[Given records]
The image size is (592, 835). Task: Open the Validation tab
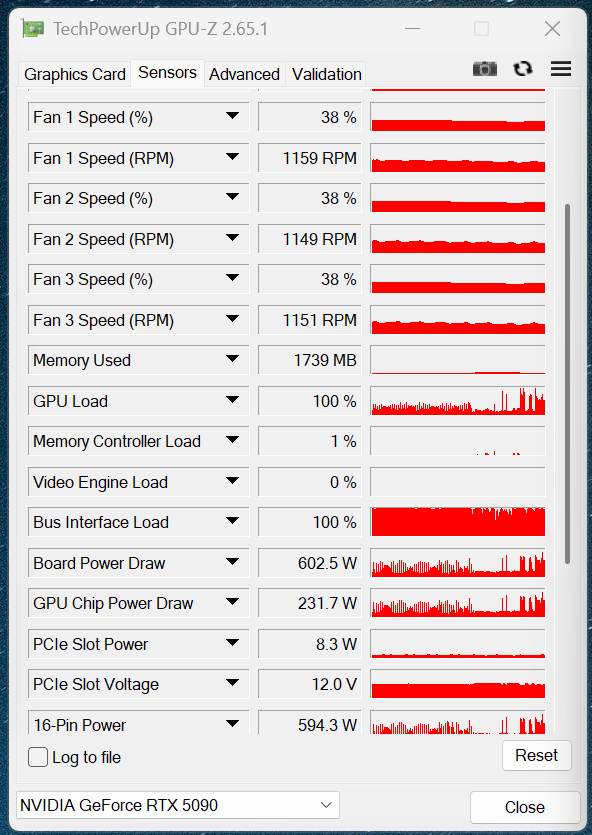(326, 74)
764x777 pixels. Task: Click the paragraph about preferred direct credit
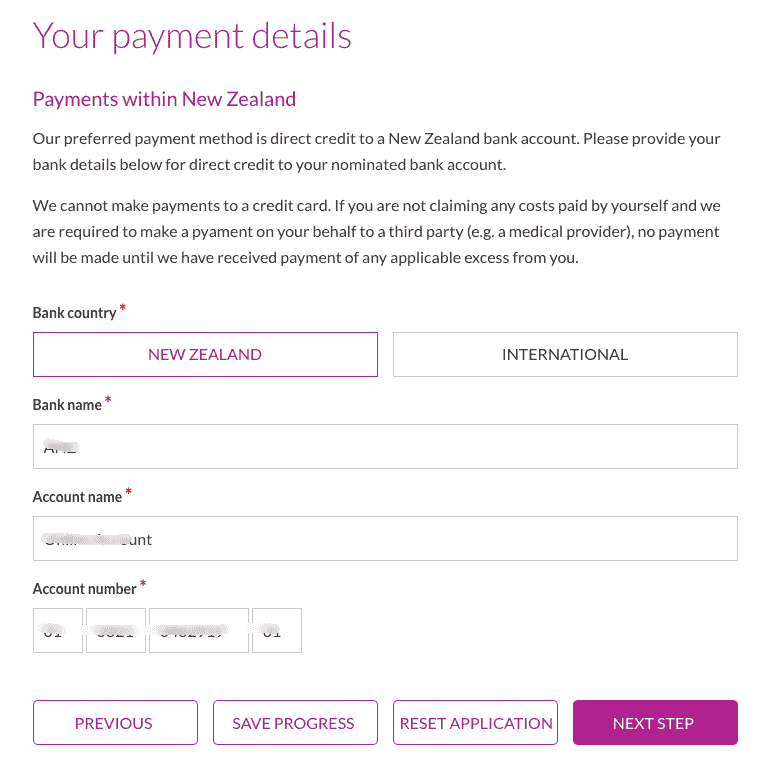[376, 151]
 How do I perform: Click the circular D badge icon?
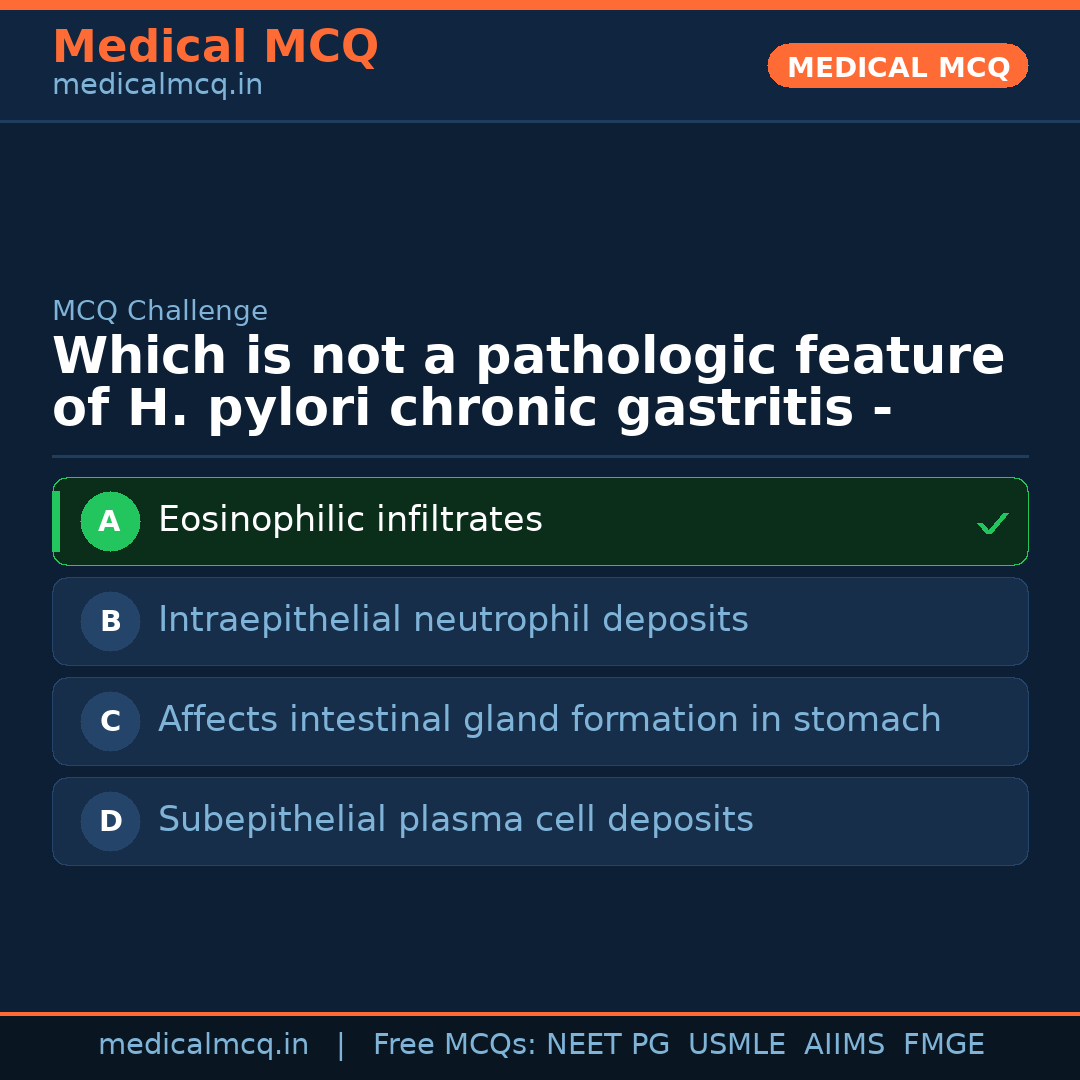110,821
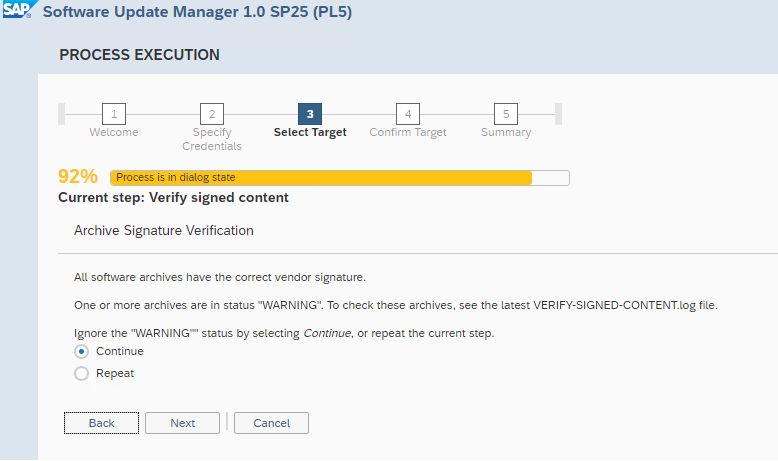The image size is (778, 461).
Task: Choose the Repeat radio option
Action: 82,374
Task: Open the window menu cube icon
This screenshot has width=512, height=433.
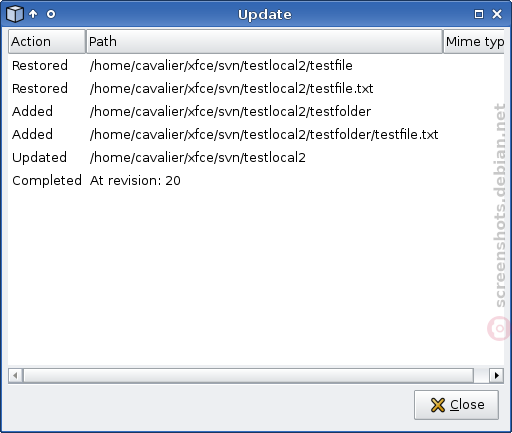Action: (15, 14)
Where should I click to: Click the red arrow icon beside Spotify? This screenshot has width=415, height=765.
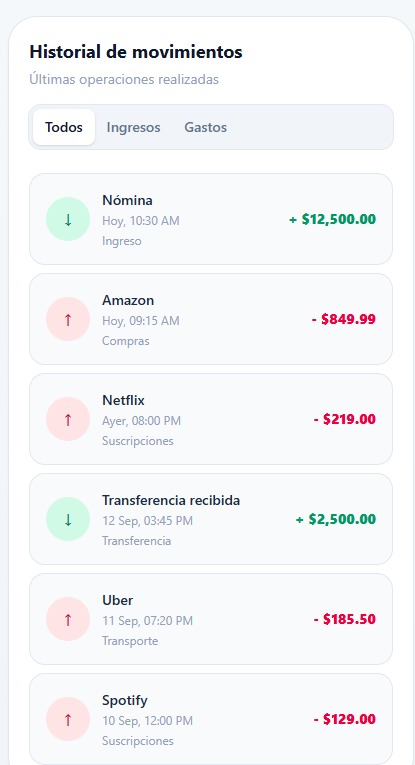(x=68, y=719)
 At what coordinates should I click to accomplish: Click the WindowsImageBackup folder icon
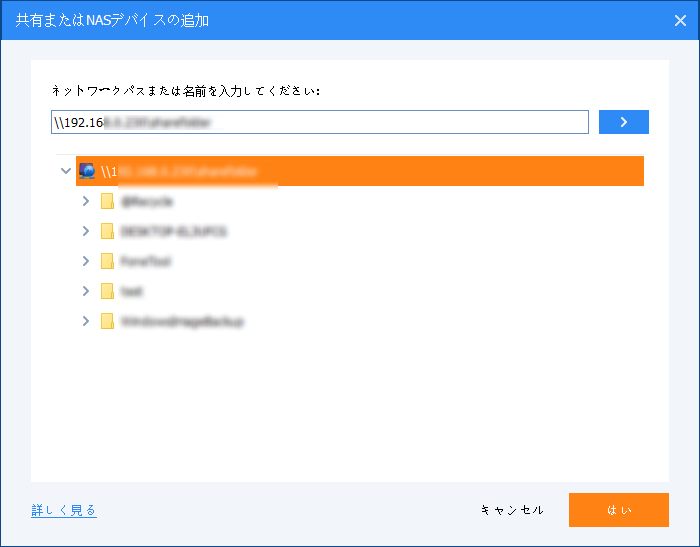coord(107,321)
[/Given records]
In your answer, copy exactly the lines running from the line with "How do I perform: Click" to the end of the material above, both included, and omit all pictures.

• [Output of the task]:
 How do I perform: Click the circular D badge icon?
110,821
The image size is (778, 461).
Task: Choose the Repeat radio option
Action: 82,374
Task: Open the window menu cube icon
This screenshot has width=512, height=433.
Action: (15, 14)
Where should I click to: Click the red arrow icon beside Spotify? This screenshot has width=415, height=765.
(x=68, y=719)
 At what coordinates should I click to accomplish: Click the WindowsImageBackup folder icon
coord(107,321)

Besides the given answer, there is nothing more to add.